Tchernobyl a accentué la diabolisation du nucléaire civil. Cette catastrophe a stoppé nette les espoirs de tout une génération (la mienne) et anéanti les rêves d’une énergie nouvelle. Des conséquences dont nous payons aujourd’hui les frais.
En 30 ans la filière du nucléaire s’est quasiment éteinte, enterrée par par la pression des mouvements écologiques qui se sont, un temps, trompés de cible. L’accent, porté alors sur le sujet réel du recyclage des déchets nucléaires, a éclipsé le vrai problème, plus imminent, des gaz à effet de serre.

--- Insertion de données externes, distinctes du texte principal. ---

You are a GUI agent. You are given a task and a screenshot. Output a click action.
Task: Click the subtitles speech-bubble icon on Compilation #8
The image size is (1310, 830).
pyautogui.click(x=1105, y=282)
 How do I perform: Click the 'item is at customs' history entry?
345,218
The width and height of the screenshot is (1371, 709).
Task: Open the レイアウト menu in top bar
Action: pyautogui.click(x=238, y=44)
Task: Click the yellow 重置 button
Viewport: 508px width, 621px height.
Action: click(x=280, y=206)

Cette stigmatisation a été renforcée aussi par l’amalgame presque inconscient entre l’arme atomique et la centrale nucléaire, en partie basées sur les même processus physiques. La monstruosité d’Hiroshima et de Nagasaki, les essais nucléaires, la menace Russe nourrissent un imaginaire qui ne plaide pas en faveur de cette technologie alors que les conséquences sont sans aucune mesure. Si les bombes sont construites pour amplifier la réaction, les centrales sont théoriquement pensées pour la contenir.

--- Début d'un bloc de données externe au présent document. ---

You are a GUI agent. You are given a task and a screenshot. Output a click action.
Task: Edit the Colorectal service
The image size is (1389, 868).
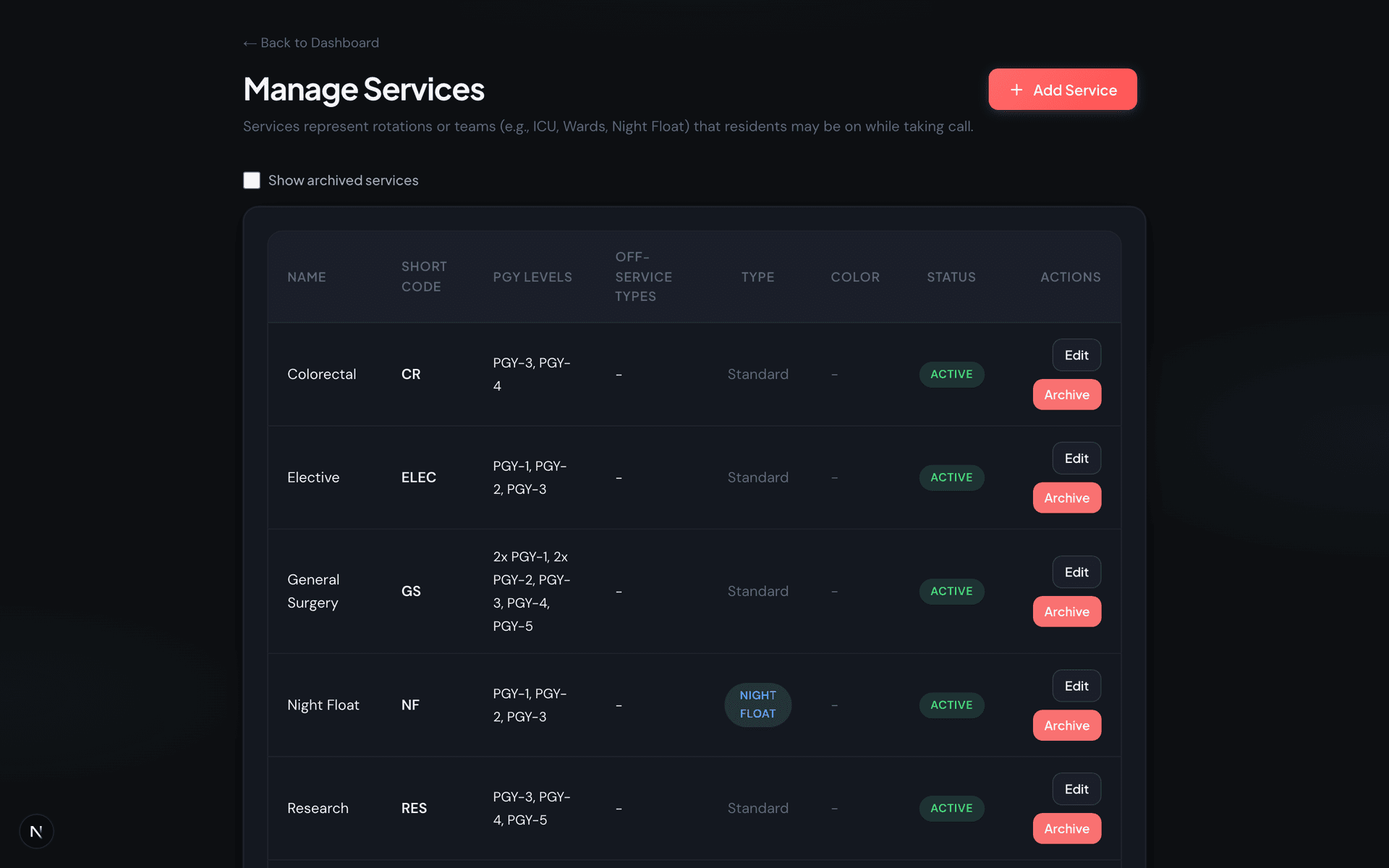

Aujourd’hui en tout cas, alors que le consensus sur le réchauffement planétaire est avéré, des voix scientifiques comme celle de Jean-Marc Jancovici s’élèvent pour nous éveiller sur l’urgence climatique et rendre à la filière électronucléaire ses lettres de noblesse. S’il y a encore quelques décennies, il n’était pas évident peut-être de discerner les vrais combats, aujourd’hui il n’y a plus aucun doute et il faut agir sans plus attendre.
Dans l’idéal, on voudrait pouvoir produire de l’énergie à l’infini, bon marché, sans incidence, sans résidu et sans risque. La vérité c’est que ca n’existe pas, il va falloir faire des compromis et il faut bien réaliser, que le nucléaire reste le meilleur choix.
Cette transition énergétique devra s’accompagner d'une nouvelle manière de consommer qui va impliquer pour chacun, et moi le premier, un changement profond mais nécessaire de nos modes de vie.
A nous de jouer !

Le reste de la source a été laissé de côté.